It can be bitter cold in Carlisle, when the wind raves down from the Border country and the rain will not be quiet; but never had the grey town shown more cheerless than it did to the Prince’s eyes when, six days before Christmas, he rode in with his retreating army. The brief, sudden warmth of the victory at Clifton was forgotten. They had travelled all night, over distressing roads, fetlock deep in mud. They were strained to breaking-point, after incessant marches, day after day seeing the footmen cover their twenty miles with bleeding feet. They were disillusioned, hopeless, sport for any man to laugh at whose faith went no farther than this world’s limits.
For the Prince, when he got inside the Castle, and gave audience to Mr. Hamilton, the governor, there was worse trouble brewing. Hamilton, caring only for the Stuart’s safety, was resolute to hold Carlisle against the pursuing Hanoverians, encamped at Hesket, within an easy day’s march of the city. He pointed out, with a clear reasoning beyond dispute, that the Castle was strong to stand a siege, that the Duke of Cumberland would halt to capture it, knowing it the key of the Border country, that a small garrison could ensure the Stuart army a respite from pursuit until they joined their friends in Scotland.
“I decline, Mr. Hamilton,” said the Prince sharply. “You can hold out—for how long?”
“For a week at least, your Highness—ten days, may be. They say the Duke has no artillery with him yet.”
“But the end—the end will be the same, soon or late.”
“A pleasant end, if it secures your safety. Oh, think, your Highness! You’ve five thousand men with you, and we are less than a hundred, all told. I tell you, I have thought out all this. The garrison has thought it out, and—and we are bent on it.”
“My men would not buy safety at the price. How could they? No, no, Mr. Hamilton. Your garrison shall take their chance in the open with us.”
Yet that night the Prince could only sleep by snatches. Throughout this swift campaign, opposed to all the prudences of warfare, his thought that had been constantly for the welfare of his soldiery, so far as he could compass it. And Hamilton had planned a gallant chance of safety for them. Undoubtedly, the plan was good.
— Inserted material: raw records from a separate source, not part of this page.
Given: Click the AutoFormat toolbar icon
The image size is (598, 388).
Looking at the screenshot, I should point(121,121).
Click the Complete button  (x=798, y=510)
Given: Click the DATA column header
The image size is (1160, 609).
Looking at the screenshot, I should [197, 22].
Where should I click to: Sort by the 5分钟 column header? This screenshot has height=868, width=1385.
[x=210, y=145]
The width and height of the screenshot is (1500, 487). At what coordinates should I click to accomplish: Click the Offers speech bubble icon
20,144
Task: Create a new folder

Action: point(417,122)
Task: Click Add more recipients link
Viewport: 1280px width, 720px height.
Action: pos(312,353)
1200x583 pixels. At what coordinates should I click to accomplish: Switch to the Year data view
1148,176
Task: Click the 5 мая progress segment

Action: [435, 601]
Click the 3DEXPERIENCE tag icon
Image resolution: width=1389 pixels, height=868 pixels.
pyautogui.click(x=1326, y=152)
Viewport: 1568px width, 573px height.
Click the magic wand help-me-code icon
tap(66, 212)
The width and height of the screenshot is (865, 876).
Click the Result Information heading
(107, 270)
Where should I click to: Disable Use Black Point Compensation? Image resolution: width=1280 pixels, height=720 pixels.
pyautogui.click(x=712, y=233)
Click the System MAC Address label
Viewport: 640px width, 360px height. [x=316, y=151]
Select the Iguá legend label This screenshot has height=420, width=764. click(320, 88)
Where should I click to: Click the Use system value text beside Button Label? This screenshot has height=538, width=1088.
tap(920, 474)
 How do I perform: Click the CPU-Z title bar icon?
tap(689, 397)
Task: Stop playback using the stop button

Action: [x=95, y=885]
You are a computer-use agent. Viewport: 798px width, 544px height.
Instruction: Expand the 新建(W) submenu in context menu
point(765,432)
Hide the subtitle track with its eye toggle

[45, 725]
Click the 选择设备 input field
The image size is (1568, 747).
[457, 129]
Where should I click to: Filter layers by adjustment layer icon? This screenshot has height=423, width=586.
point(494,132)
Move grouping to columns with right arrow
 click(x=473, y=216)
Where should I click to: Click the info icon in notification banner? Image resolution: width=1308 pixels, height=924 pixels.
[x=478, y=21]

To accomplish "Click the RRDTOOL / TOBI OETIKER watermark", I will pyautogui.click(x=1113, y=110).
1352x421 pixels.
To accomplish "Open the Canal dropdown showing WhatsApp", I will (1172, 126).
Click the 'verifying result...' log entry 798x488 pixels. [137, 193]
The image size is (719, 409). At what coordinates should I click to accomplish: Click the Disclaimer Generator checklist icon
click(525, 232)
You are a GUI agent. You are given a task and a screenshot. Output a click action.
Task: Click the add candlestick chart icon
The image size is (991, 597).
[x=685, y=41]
To and fro his thoughts went, and they gained clearness as the night went on. For himself, he had no care either way. He had left hope behind at Derby, for his part. His heart was not broken yet, but it was breaking; and, if he had found leisure during this wakeful night for one private, selfish prayer, it would have been that he might die at dawn, facing the Duke’s motley army of pursuit. For the Prince was not himself only, fighting his battle against circumstance with a single hand; he was bone of the Stuart fathers who had gone before, and death had always seemed as good a friend as life, so long as it found him with straight shoulders and head up to the skies.
There was the garrison here, resolved to die with gallantry. There was his army, horsemen saddle-sore and footmen going with bleeding feet for Stuart love. And one or other must be sacrificed. It was no easy riddle for any man to solve—least of all for a Prince whose soul knew deeper sickness than usual men’s, whose body was racked by long riding through wet roads. He had an aching tooth, moreover, that moved him to get up at last, and light his black clay pipe, and pace up and down the room allotted to him in the castle.